WHAT YOU HAVE TO DO
Of the records below, reproduce only the span that opens with the line containing "You are a computer-use agent. Image resolution: width=198" and closes with the last line.

DATA PROVIDED
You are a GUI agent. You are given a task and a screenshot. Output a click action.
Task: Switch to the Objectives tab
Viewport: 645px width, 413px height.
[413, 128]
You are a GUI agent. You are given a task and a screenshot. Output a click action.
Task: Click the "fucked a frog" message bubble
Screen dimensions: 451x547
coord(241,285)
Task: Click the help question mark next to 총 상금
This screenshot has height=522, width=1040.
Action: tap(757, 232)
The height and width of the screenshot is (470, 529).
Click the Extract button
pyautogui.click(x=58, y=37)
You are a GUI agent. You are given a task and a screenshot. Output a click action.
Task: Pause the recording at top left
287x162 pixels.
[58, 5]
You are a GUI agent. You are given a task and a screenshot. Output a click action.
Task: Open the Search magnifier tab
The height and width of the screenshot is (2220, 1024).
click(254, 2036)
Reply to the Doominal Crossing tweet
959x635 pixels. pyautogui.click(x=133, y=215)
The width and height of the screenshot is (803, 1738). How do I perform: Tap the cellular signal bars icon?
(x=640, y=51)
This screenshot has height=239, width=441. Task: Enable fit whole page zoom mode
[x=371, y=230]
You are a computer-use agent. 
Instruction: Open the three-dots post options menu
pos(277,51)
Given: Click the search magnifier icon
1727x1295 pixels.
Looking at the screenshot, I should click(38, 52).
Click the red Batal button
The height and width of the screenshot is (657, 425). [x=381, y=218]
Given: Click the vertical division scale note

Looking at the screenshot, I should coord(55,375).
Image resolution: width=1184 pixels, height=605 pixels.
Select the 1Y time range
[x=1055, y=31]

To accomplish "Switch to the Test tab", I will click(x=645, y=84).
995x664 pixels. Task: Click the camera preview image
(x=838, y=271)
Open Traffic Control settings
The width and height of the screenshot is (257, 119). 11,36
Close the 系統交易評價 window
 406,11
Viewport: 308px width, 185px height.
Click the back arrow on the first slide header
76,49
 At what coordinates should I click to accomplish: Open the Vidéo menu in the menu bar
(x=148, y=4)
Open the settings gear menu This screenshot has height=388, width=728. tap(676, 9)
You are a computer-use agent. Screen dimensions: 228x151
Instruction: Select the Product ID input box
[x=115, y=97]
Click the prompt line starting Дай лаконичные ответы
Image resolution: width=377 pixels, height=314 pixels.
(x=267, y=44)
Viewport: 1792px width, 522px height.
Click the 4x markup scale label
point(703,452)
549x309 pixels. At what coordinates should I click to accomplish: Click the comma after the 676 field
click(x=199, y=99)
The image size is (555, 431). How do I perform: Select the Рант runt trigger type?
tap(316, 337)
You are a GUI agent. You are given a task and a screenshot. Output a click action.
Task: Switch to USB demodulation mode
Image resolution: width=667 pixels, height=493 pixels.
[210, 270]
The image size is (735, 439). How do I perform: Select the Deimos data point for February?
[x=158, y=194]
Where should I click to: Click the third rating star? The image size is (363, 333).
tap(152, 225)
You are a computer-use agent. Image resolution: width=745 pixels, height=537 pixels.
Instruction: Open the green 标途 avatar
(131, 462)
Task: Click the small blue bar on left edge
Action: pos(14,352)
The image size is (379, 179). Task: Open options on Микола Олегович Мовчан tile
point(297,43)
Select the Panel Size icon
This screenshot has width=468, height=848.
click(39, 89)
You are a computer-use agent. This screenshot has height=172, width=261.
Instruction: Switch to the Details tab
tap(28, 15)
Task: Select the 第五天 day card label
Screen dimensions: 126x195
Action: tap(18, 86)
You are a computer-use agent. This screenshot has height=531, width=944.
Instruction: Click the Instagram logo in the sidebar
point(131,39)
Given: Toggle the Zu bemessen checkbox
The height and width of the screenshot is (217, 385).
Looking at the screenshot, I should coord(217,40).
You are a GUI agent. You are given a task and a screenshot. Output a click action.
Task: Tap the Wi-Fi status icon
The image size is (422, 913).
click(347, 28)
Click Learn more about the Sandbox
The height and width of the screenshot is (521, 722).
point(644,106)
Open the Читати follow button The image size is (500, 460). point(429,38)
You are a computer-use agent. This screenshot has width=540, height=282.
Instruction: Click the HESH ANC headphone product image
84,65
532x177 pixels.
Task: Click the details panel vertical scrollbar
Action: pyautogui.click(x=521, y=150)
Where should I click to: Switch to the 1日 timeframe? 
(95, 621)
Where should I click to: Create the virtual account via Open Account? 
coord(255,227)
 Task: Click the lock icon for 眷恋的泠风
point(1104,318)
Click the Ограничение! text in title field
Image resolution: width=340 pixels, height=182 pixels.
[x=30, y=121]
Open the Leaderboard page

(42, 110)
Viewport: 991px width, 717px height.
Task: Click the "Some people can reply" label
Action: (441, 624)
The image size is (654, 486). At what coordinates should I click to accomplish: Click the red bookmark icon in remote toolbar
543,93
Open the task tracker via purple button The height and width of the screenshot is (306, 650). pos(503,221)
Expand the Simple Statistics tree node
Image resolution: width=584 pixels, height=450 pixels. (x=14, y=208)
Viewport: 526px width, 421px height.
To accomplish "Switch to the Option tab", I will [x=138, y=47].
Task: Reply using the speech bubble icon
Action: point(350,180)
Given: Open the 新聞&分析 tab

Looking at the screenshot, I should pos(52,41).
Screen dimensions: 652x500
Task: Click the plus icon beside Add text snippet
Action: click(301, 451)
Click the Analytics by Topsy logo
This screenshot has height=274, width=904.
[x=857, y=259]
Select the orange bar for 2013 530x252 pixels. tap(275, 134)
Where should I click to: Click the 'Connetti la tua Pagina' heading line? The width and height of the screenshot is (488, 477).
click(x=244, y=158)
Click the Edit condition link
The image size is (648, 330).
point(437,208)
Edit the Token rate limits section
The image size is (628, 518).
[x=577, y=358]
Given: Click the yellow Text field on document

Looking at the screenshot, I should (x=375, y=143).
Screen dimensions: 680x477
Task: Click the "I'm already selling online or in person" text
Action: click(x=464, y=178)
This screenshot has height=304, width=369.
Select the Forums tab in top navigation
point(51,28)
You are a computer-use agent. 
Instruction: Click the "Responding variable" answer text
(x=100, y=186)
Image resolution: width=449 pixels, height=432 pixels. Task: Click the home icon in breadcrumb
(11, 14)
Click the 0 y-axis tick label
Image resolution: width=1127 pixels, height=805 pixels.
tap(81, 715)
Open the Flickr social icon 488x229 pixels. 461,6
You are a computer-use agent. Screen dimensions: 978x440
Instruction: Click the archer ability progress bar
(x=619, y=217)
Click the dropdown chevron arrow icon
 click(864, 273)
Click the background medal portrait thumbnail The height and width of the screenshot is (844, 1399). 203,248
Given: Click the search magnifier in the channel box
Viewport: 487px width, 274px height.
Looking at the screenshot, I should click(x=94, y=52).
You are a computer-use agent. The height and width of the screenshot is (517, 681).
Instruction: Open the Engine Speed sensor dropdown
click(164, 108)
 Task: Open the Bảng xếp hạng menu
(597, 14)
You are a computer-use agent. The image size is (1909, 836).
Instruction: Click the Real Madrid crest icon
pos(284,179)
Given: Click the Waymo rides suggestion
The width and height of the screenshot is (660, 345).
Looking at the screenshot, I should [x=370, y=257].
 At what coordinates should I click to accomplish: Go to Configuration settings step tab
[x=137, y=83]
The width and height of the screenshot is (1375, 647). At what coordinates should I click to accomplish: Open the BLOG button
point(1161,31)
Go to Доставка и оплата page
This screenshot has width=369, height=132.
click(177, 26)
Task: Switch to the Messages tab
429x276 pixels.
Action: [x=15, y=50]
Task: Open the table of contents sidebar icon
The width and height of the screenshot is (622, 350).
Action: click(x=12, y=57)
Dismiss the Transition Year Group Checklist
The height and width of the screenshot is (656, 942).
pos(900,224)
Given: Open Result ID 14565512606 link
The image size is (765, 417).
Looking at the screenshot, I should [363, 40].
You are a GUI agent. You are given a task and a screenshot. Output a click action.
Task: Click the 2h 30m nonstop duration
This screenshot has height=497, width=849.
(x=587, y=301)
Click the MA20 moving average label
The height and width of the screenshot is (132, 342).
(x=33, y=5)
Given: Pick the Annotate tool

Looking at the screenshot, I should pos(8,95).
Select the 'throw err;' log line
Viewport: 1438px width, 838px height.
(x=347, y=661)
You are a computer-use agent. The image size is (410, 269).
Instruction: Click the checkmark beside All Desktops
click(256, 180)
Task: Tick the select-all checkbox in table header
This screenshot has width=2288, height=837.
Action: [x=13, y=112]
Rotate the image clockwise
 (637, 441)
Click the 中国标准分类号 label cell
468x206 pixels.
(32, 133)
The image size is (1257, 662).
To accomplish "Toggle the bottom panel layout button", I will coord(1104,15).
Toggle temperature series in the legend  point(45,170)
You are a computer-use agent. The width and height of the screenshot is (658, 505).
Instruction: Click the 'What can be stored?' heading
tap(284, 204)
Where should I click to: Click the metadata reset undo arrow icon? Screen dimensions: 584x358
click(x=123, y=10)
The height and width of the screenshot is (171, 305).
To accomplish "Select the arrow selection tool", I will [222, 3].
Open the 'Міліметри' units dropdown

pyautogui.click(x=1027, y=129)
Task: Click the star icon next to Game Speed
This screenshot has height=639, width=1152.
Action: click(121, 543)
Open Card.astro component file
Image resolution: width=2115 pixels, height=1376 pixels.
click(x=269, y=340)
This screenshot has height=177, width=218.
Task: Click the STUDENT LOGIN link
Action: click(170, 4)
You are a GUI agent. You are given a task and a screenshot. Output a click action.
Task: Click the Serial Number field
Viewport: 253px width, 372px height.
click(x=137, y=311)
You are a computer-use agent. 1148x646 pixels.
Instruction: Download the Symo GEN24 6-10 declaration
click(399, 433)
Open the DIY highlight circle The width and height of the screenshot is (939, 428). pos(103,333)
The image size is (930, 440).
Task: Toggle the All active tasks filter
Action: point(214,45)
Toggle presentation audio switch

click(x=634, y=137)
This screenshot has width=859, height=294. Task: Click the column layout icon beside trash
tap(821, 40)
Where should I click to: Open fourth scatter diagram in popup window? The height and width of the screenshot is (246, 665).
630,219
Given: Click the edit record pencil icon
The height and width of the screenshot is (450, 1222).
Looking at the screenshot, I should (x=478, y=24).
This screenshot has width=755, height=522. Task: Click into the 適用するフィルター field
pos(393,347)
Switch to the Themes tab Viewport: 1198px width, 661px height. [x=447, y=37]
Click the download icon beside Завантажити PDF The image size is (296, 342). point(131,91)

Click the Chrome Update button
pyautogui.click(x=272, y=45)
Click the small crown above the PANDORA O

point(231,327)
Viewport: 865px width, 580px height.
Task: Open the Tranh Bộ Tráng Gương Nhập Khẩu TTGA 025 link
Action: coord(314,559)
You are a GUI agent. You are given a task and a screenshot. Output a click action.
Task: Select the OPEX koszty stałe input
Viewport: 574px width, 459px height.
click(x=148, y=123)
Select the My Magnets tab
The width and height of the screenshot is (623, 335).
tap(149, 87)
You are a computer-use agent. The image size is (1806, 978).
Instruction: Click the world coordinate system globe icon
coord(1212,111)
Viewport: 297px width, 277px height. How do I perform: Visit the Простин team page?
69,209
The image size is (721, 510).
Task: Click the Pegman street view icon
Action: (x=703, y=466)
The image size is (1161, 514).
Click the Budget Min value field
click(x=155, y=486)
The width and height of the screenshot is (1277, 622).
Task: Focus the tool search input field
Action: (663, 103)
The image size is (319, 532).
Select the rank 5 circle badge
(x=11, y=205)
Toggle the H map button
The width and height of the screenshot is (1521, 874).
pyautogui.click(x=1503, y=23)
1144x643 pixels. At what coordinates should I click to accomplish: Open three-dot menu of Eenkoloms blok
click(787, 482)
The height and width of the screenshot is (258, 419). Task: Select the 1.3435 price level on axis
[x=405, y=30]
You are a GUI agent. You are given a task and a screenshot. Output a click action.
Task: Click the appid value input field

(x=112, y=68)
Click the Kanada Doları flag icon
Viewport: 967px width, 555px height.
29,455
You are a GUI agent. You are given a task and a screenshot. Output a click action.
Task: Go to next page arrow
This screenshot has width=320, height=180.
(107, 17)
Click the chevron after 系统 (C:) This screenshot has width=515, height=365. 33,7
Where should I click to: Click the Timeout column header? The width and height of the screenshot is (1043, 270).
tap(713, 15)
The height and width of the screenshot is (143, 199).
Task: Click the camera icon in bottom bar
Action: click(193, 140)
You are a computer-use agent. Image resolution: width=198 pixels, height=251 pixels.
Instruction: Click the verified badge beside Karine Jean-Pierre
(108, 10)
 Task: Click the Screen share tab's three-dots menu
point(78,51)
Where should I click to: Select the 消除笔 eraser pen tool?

SOLVED PROBLEM
You are a computer-use agent. Image resolution: width=198 pixels, height=251 pixels.
Instruction: Click the verified badge beside Karine Jean-Pierre
(108, 10)
 Task: Click the Screen share tab's three-dots menu
point(78,51)
Where should I click to: Select the 消除笔 eraser pen tool?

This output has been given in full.